• **Passage**
+ + + + +

What do you expect Tamron to say about its own products? That it's just an ok-performance lens?


----------



## East Wind Photography (Aug 6, 2015)

I'm always watching out for these new all in one lenses strictly for video use. The 70-200 is just not wide enough.  I've been using it but for sports and special events the wide end is just not wide enough for about 40% of my video needs.

If it can exceed the specs for HD video it would be a winner for me. Asking it to do 4K may be too much though.

I'm willing to give it a shot once it becomes available especially if the price is right.


----------



## bsbeamer (Aug 6, 2015)

East Wind Photography said:


> I'm always watching out for these new all in one lenses strictly for video use. The 70-200 is just not wide enough. I've been using it but for sports and special events the wide end is just not wide enough for about 40% of my video needs.
> 
> If it can exceed the specs for HD video it would be a winner for me. Asking it to do 4K may be too much though.
> 
> I'm willing to give it a shot once it becomes available especially if the price is right.



The 18-135 STM is probably Canon's closest to this for video use. It's not a bad lens for general shooting, depending on the setup and style. Do wish it had longer reach for some corporate applications, however. The extended/crop video modes do help if you're in a pinch, but that's not really a great option for me.

+ + + + +

• **Extracted records**
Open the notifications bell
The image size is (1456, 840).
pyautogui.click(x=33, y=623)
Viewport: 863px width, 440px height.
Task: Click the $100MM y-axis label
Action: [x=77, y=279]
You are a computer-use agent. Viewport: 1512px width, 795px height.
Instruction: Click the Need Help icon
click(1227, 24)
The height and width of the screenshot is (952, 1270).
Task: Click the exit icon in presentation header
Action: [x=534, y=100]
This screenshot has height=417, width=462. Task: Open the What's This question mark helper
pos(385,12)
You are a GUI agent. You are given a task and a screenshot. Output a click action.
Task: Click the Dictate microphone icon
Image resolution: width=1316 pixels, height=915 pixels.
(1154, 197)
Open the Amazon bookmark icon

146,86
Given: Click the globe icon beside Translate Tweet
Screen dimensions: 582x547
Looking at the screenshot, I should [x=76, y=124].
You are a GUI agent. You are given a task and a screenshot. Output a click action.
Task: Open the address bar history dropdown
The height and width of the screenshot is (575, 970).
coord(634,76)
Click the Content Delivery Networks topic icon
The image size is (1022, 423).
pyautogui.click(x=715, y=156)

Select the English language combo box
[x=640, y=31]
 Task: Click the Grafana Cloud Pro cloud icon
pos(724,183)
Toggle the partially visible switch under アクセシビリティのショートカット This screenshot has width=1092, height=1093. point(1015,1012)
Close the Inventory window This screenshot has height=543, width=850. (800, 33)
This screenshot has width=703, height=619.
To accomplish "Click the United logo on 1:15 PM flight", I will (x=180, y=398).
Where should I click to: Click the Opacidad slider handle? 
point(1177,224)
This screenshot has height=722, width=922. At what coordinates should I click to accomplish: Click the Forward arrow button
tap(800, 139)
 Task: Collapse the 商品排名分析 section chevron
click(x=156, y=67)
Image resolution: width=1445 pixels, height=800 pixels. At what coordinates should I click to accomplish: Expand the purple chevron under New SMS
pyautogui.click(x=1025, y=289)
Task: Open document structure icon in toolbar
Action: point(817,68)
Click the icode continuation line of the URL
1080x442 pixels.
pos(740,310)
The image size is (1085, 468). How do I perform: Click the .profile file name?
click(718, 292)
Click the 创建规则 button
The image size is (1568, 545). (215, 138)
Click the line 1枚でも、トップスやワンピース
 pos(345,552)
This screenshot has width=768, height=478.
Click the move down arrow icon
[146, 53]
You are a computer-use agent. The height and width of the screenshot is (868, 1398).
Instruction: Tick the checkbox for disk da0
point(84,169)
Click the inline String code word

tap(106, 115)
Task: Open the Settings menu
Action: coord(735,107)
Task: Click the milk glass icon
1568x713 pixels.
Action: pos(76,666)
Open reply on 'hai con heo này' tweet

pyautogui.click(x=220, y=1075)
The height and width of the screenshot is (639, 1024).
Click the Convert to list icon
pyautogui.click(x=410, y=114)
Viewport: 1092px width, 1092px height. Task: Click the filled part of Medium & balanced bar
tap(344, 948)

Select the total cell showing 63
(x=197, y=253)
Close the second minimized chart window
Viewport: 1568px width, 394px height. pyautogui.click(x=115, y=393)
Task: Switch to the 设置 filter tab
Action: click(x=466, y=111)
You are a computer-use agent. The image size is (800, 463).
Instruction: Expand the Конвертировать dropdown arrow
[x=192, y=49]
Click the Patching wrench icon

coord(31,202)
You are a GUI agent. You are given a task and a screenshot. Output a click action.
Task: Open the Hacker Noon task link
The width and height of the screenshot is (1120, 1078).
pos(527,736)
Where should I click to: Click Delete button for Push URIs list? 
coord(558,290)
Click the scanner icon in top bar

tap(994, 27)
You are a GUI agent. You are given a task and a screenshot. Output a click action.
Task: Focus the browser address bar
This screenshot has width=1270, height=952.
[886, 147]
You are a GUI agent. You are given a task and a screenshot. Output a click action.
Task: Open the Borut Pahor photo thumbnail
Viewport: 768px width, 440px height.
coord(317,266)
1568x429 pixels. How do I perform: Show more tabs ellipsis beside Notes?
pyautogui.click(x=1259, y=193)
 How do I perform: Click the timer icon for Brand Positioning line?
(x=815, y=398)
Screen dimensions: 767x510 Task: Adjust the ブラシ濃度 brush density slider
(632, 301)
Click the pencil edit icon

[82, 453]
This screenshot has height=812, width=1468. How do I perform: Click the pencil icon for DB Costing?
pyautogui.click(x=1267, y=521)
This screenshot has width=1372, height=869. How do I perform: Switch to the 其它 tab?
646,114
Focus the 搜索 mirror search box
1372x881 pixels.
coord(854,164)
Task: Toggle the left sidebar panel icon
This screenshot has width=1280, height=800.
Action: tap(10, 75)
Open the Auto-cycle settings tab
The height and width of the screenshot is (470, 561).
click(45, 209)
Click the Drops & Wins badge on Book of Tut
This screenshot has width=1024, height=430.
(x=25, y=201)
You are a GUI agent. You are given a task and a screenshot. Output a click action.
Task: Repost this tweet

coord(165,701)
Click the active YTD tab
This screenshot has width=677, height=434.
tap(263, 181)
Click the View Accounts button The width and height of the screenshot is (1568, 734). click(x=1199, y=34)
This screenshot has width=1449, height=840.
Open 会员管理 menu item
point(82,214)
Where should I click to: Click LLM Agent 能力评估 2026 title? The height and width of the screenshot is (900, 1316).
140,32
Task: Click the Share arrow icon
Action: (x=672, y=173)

+ + + + +

• **What to do**
In the lens discussion, why does East Wind Photography keep watching for new all-in-one lenses for video? Answer in one to three sentences. Work from the lens discussion by itself, without the lines.

• **Task answer**
The 70-200 that East Wind Photography has been using is not wide enough at its wide end. For sports and special events, that shortfall affects about 40% of East Wind Photography's video needs.